I like your design. It almost looks like a saltwater setup with the suspended hood. Also, I like the curtain idea coral!

I think something like this would also be cool.







\

I just noticed I post A LOT of pictures on this forum. I apologize if that makes people mad. Feel free to delete my posts or ask me to delete them. I certainly will. But this is sort of the idea I was getting from your picture, only this one is supported by chains and the ceiling obviously. I like your idea as well.


----------



## susankat (Nov 15, 2008)

Lol we all like pictures.

If you don't want to suspend the hood you can put doors on the front. Mine has 3 doors with gives it easy access to feed or to change water. When I have to mess with the lights, the front half folds over the back half.


----------



## Brian757 (Sep 24, 2012)

susankat said:


> Lol we all like pictures.
> 
> If you don't want to suspend the hood you can put doors on the front. Mine has 3 doors with gives it easy access to feed or to change water. When I have to mess with the lights, the front half folds over the back half.

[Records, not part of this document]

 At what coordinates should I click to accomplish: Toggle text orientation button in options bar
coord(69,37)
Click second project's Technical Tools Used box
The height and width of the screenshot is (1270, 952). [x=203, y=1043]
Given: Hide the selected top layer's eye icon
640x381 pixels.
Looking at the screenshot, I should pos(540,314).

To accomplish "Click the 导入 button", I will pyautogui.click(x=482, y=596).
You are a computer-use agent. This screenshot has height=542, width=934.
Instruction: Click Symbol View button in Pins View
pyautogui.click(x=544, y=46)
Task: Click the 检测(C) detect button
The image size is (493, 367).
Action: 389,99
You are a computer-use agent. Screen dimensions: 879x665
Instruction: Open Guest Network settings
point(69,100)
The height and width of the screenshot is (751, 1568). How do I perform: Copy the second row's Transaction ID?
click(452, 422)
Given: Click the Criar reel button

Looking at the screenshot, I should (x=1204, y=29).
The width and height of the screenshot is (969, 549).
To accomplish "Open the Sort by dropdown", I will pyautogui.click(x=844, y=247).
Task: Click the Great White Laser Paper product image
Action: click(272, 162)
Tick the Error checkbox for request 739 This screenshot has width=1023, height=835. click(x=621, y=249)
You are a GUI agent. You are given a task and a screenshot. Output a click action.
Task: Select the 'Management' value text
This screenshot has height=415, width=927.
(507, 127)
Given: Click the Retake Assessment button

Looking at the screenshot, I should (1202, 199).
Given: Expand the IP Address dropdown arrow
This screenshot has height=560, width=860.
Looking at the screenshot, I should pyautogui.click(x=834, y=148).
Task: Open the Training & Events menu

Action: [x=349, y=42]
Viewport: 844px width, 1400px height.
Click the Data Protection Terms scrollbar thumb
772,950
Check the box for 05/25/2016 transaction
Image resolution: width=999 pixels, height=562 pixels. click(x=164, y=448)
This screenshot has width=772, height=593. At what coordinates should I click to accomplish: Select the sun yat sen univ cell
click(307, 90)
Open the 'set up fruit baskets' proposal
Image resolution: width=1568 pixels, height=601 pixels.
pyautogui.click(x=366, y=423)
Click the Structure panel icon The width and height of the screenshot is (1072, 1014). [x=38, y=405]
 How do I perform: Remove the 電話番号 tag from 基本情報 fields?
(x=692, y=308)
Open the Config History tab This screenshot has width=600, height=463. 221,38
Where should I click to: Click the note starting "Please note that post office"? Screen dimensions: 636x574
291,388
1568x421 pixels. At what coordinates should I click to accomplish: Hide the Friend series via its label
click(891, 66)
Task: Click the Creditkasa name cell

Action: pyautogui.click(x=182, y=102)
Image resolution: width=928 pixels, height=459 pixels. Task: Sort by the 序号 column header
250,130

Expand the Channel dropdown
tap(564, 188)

I agree with the door system as well! Any way to keep maintenance less of a hassle is fine by me. Making it easier to work on your tank is essential. You will have a better upkeep schedule.


----------



## susankat (Nov 15, 2008)

You can see the doors in this pic. It was taken the day of delivery.


----------



## Brian757 (Sep 24, 2012)

susankat said:


> You can see the doors in this pic. It was taken the day of delivery.


I like that! One day I will have a saltwater in the same format. My tank bucket-list is so large. I want a saltwater one day. I want an aggressive cichlid tank one day. I want a stingray tank one day. Goodness, all my brain sees is $$$$$$


----------



## susankat (Nov 15, 2008)

LOL, that tank is a 220, was planted for a couple of years and now its a cichlid tank, which needs a lot more rock. I plan on doing a salt tank very soon out of a 40 gal breeder. Lots of tanks to work wiht as I am running 42 tanks and still have 21 more tanks to set up.


----------



## Brian757 (Sep 24, 2012)

susankat said:


> LOL, that tank is a 220, was planted for a couple of years and now its a cichlid tank, which needs a lot more rock. I plan on doing a salt tank very soon out of a 40 gal breeder. Lots of tanks to work wiht as I am running 42 tanks and still have 21 more tanks to set up.


*J/D*


----------